Germany’s Wiesenhof launches welfare branded poultry
New Wiesenhof-Privathof poultry range addresses growing consumer demand.
October saw Germany’s Wiesenhof launch the Wiesenhof-Privathof on its home market, offering poultry raised to higher welfare standards, the company notes.
The rearing methods behind the brand were developed through discussions with welfare and academic groups, and the brand responds to a growing desire among German consumers to ensure that their purchasing habits support animal welfare.
The largest division within the PHW Group, in the 1960s, Wiesenhof was the first company to bring branded chicken to the market. In 1995, it established the first origin guarantees for its poultry products and stopped using meat and bone meal in its poultry feed long before concerns began to emerge about its inclusion in feed. Now, almost every second chicken sold in Germany is a Wiesenhof bird, and since 2002, along with its standard birds, turkeys and ducks, the company has been producing organic birds. This latest initiative, however, is firmly focused on bird welfare.
For its Wiesenhof-Privathof brand, the company uses the slower-growing breed Cobb Sasso, developed for free-range, organic and other higher welfare systems.

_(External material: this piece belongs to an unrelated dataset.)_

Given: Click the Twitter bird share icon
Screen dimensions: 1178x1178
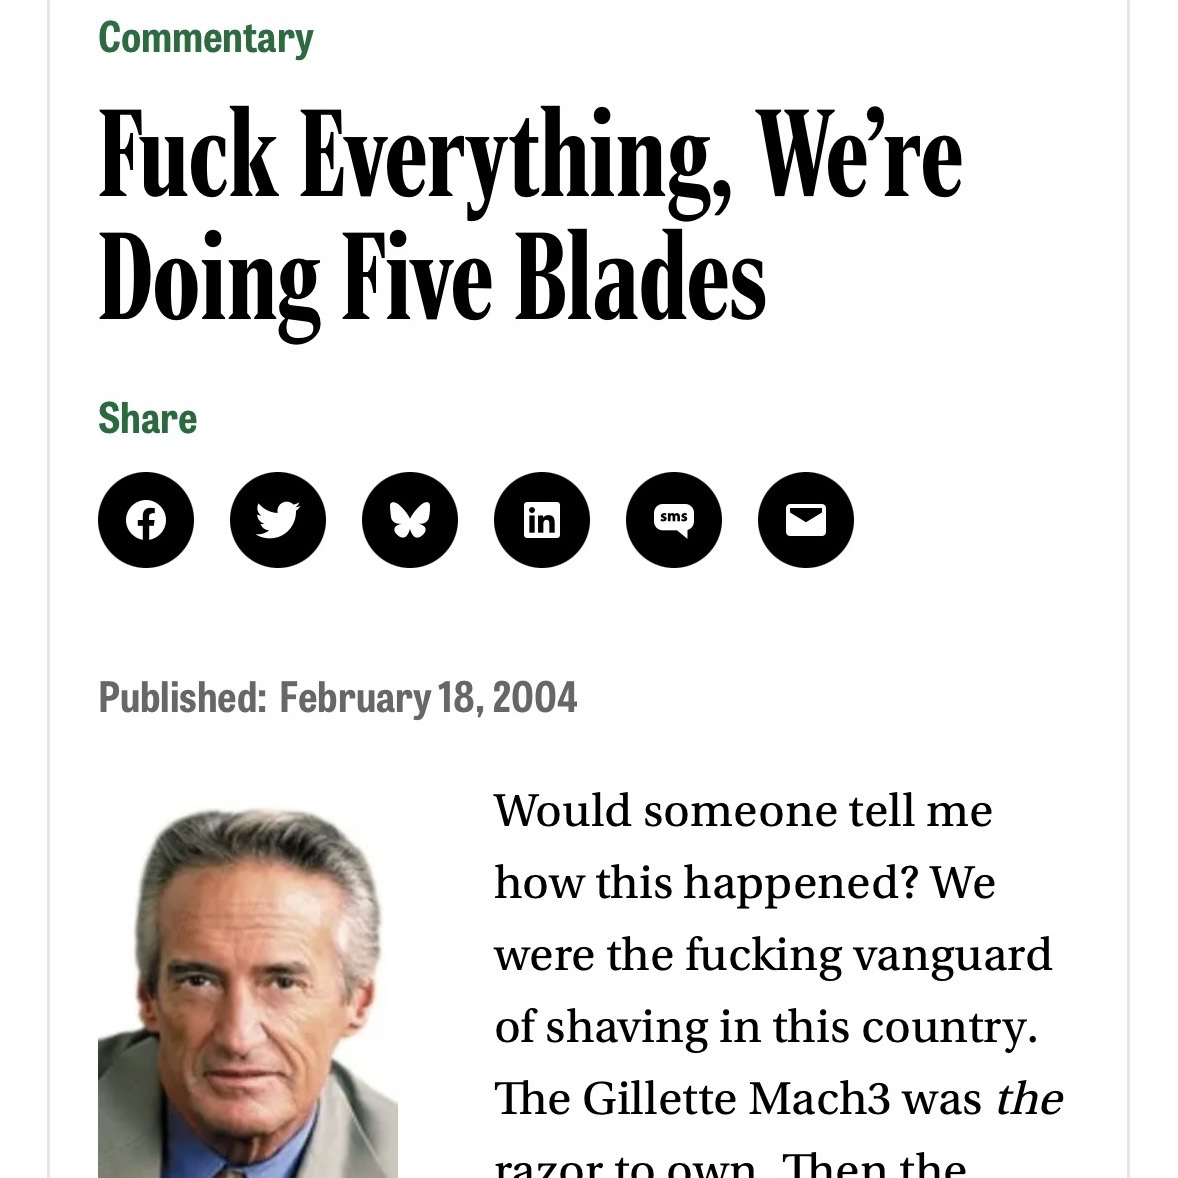Looking at the screenshot, I should [278, 520].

Cobb Germany director, James Truscott, commented: “Privathof is setting a new standard in Germany just as the Freedom Food brand in England is very successful. It requires poultry to be grown slower, have more space and live in a more varied environment. Wiesenhof-Privathof is the latest product from Germany’s leading poultry brand catering for consumers looking for chickens reared using alternative production methods.”
The regime to be followed to rear higher welfare birds was developed through discussions between the company’s own researchers, the Institute of Animal Welfare, Animal Husbandry and Animal Hygiene, Ludwig-Maximillian University, Munich, and the German Welfare Federation, Deutscher Tierschutzbund.

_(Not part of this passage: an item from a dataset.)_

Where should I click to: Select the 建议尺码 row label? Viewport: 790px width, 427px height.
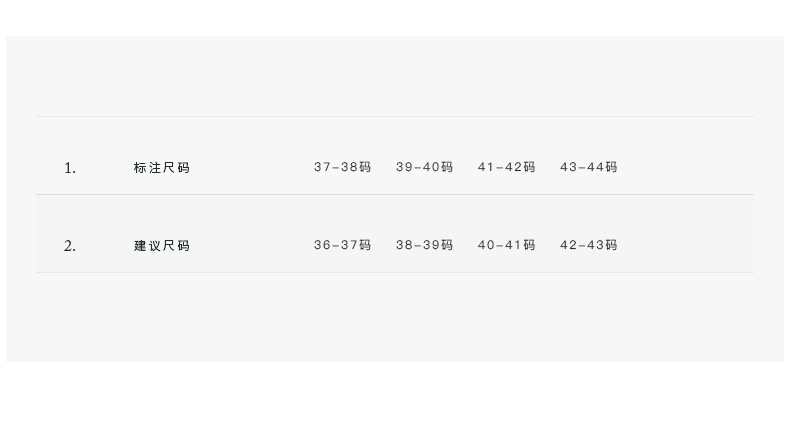tap(161, 246)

Partnering with the German Welfare Association was a logical step given that in June 2011, it had announced its intention to introduce an animal welfare label for products of animal origin, which indicates standards being followed well beyond the legal minimum. The federation said that the label would be developed for all farmed animals, covering the entire production chain from breeding to slaughter, and that it would start with standards for pigs and poultry.
For its Privathof brand, Wiesenhof decided that not only would it opt for a slower growing breed, but that stocking densities would be lower than in traditional rearing and that birds would have access to a covered outdoor space. Within the houses, straw bales would be made available, along with litter to allow birds to scratch.
As part of a long-term study, cameras were installed in barns to document and evaluate birds’ behavior. It was concluded that the facilities made available to them allowed an expression of natural behavior and resulted in behavior improvement.
But how is bird welfare really measured? Professor Michael Erhard, director of the Department of Animal Welfare at the Ludwig-Maximillian University, noted that while it was difficult to measure animal welfare as the birds cannot be asked, there are certain measures that can be applied, including looking at what animals do in the barn, and what their preferences are when certain elements are changed. Another parameter is the health of the birds.
He continued that opting for a slow-growing bird allowed better skeletal and muscle growth and that lower stocking densities allowed greater movement and fuller expression of natural behaviours.
Placing cameras within the barns had allowed the recording of how birds move, which resources they use and how much they rest. This allowed researchers to know exactly what was going on and to measure certain parameters objectively.
The Privathof brand is currently distributed in the south of Germany through three supermarket chains and will be extended into the north of the country as supply increases. As a first step, whole chickens have been launched, but the range will include breast portions and drumsticks. The product has a price point some 30% higher than traditionally raised chicken.
“We believe that this is the right time for an alternative poultry concept”, said Peter Wesjohann, chairman of the PHW Group. “Now consumers can decide how important welfare is to them.”